The National Covenant

The signing of the National Covenant in 1638 in Greyfriars Kirk is considered by some to be the greatest event in Scotland’s history. In order to understand the meaning of the National Covenant we have to look briefly at the political and religious climate of the period.

The Reformation had taken place in Scotland in 1560 – a part of a movement all across northern Europe that asserted that aspects of the Catholic Church at the time had become corrupted by too much power, money and politics. Specifically, its bishops were amongst the most powerful figures in medieval Europe often appointed not so much for their faith but their political connections. The Bishops and the Kings they worked closely with ruled with a “Divine Right” but often lived in bloated luxury whilst their people lived in poverty and fear.

A great Scottish Bishop of the period, William Elphinstone, Bishop of Aberdeen, Chancellor of Scotland and founder of the University in 1495 had written that “those who live by the altar must also serve it”. He recognised that corruption within the church was a major problem and that many rose to positions of great prestige and power without any real commitment to Christian Faith and discipleship.

There was therefore, with the Scottish Reformation, a widespread distrust of Bishops, especially if those bishops were appointed by Kings. In 1603 the Union of the Crowns took place and James VI moved his court to London.

His son, Charles I, sought to control the Scottish church and thus the politics of the nation through the appointment of bishops. He also introduced the use of prayer books in the Church further incensing the Presbyterians who had been devising a bottom up structure for the church, the progenitor of democracy or “government of the people by the people and for the people”. When Dean Hannay read from the prayer book in St Giles in 1637, Jenny Geddes, a local street trader is reputed to have thrown her stool at him.

Many church people in Scotland had come to the conclusion that Christ is the only head of the church. They wanted a pure, almost primitive form of Christianity to be established in Scotland that was based upon patterns already apparent in the early church as described in the New Testament. They did not want faith to be mediated by people with a political agenda or controlled by powerful individuals. There was a growing sense amongst people that the reality of God could be encountered by individuals able to read the Bible and think for themselves.

In 1638 the National Covenant (or Solemn League and Covenant) written by Archibald Johnston of Wariston and Alexander Henderson was adopted and signed here at Greyfriars. The document articulates the aspiration of the Scottish people with regard to political and ecclesiastical autonomy, free from the interference of kings and the bishops of the church who so often merely did what was demanded of them by the political powers that had put them in place.
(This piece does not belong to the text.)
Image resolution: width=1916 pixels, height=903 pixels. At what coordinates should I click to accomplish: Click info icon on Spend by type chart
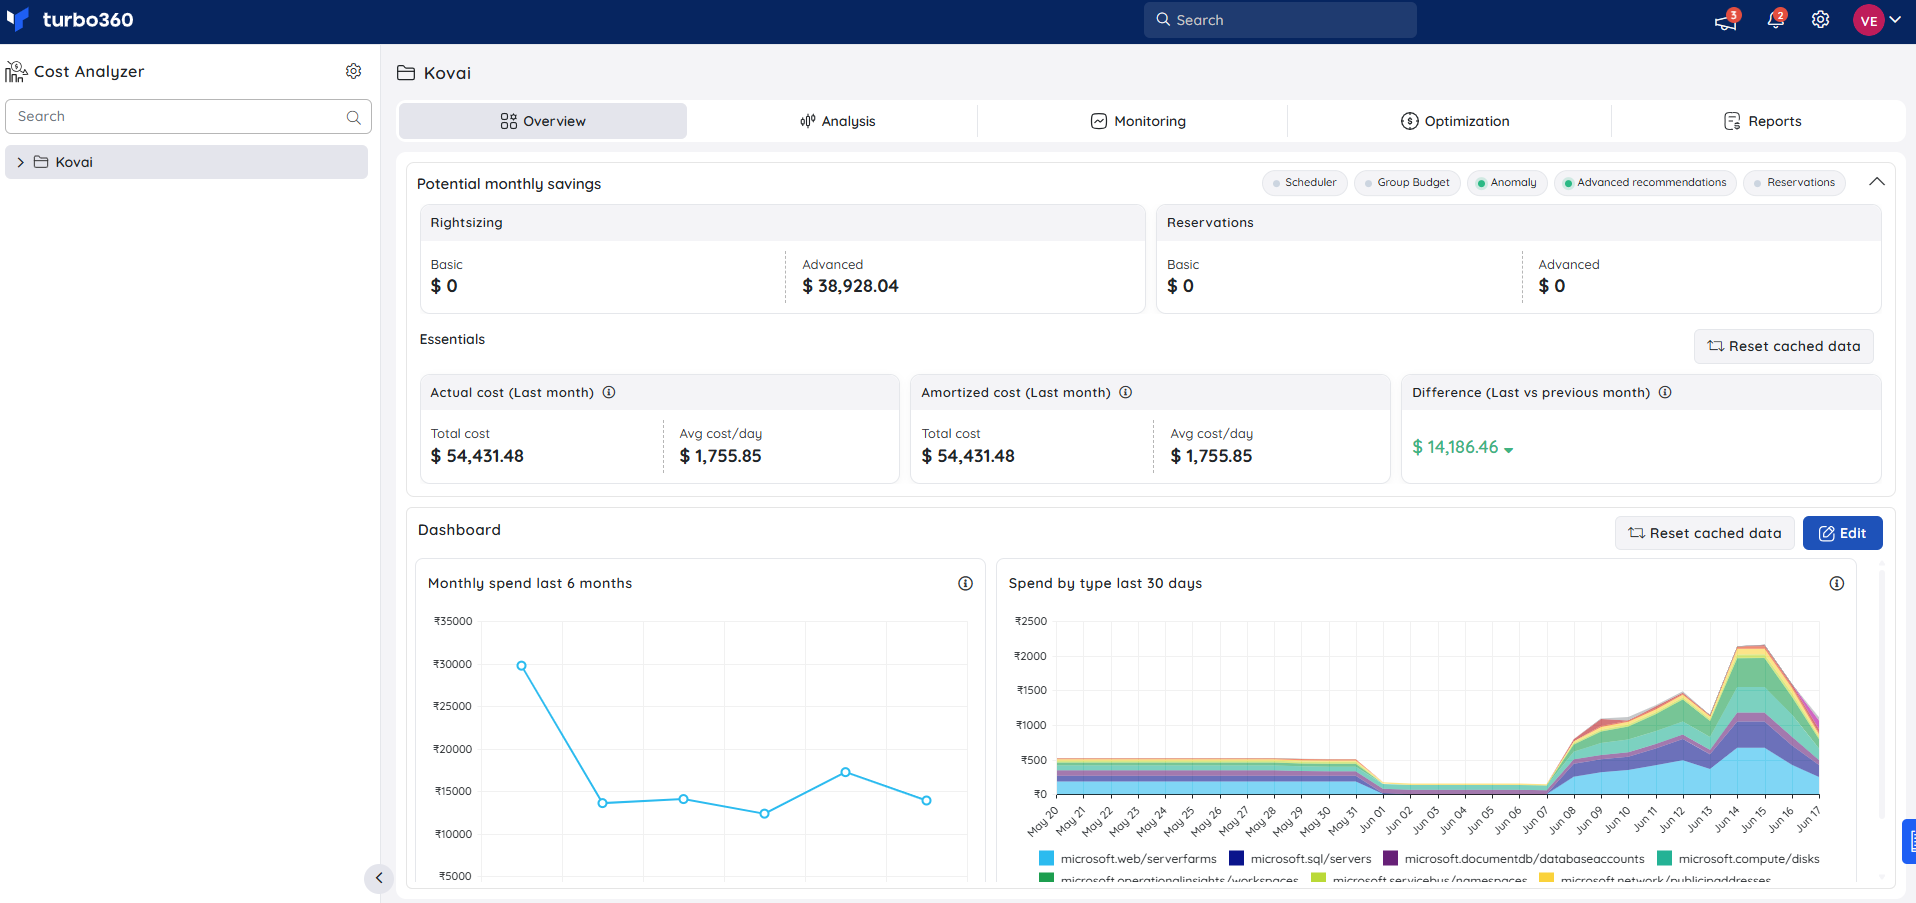pyautogui.click(x=1837, y=583)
In addition to many ordinary Scottish people the Covenant was signed by many of the Scottish nobles who saw Charles’s promotion of bishops as having the effect of sidelining them from political influence and power in Scotland.

The signing of the National Covenant can be seen as marking a transition from medieval Europe into the early modern period where divinely appointed prince bishops and kings began to be supplanted by fledgling democratic institutions. It is probably no accident that there were many Scottish Presbyterians who were instrumental in the signing of the Declaration of Independence and the subsequent drafting of the US Constitution.

The consequence of the National Covenant was the introduction of a harsh regime of discipline. You can see a replica of the “Cutty Stool” or stool of repentance where people convicted of misdemeanours by the Kirk Session were regularly humiliated in church.

Many acts of sinfulness, such as adultery and blasphemy were punishable by death. But the reality that lay behind this movement for freedom, though it began with a harsh, intolerant regime of discipline, also laid the seeds for its ongoing transformation. As people learned to read and think for themselves, with the Scottish Reformers determined to have a school in every parish, Scotland became one of the most literate and well educated nations in Europe. With learning and scholarship came freedom of thought, radical questioning and by the middle of the 1700s Edinburgh was described by Voltaire as the most civilised city in Europe and the nation produced some of those great thinkers who went on to create the idea of the modern world, People such as David Hume, Adam Smith, Walter Scott and other great figures of the Scottish Enlightenment. John Miller, a former moderator of the Church of Scotland wrote recently, “I remember the President of the Federal Republic of Nigeria expressing to me his country’s undying gratitude to Scotland for among other things ‘the Presbyterian pattern of engaging lay people as well as clergy in the decision-making of the church, which,’ he said, ‘prepared us for participatory democracy.’”The contribution of the Scottish Reformation to the shaping of the values of the modern world cannot be underestimated.